EXERCISE >> Return the lines of the records verbatim, starting at the line that contains "pixels, height=1308 pixels." and ending at the line that contains "coordinates (778, 645).".

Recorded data
-- START --

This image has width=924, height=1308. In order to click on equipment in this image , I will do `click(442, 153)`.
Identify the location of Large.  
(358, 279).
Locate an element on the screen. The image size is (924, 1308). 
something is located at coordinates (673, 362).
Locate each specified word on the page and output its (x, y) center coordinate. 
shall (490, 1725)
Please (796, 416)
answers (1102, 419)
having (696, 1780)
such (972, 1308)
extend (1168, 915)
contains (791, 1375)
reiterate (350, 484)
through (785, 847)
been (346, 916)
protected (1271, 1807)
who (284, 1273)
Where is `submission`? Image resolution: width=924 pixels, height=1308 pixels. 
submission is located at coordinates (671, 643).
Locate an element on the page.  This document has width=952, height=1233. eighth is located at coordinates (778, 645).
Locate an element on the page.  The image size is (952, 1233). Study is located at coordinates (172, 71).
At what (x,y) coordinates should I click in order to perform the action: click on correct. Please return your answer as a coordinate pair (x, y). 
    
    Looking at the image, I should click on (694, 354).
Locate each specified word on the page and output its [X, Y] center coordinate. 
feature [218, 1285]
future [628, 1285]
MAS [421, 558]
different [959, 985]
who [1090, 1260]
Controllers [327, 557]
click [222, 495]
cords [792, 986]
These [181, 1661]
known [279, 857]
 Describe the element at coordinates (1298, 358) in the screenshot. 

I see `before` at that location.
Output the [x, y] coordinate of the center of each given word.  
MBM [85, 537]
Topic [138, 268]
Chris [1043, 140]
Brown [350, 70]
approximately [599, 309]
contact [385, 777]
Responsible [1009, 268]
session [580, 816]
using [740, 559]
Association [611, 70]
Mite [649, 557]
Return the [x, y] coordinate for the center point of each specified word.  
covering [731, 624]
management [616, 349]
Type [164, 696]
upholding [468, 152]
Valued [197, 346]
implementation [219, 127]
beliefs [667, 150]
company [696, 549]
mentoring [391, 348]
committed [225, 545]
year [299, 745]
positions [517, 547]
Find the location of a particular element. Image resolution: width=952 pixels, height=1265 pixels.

-- END --

WORKED SOLUTION >>
Where is `submission`? Image resolution: width=924 pixels, height=1308 pixels. 
submission is located at coordinates (671, 643).
Locate an element on the page.  This document has width=952, height=1233. eighth is located at coordinates (778, 645).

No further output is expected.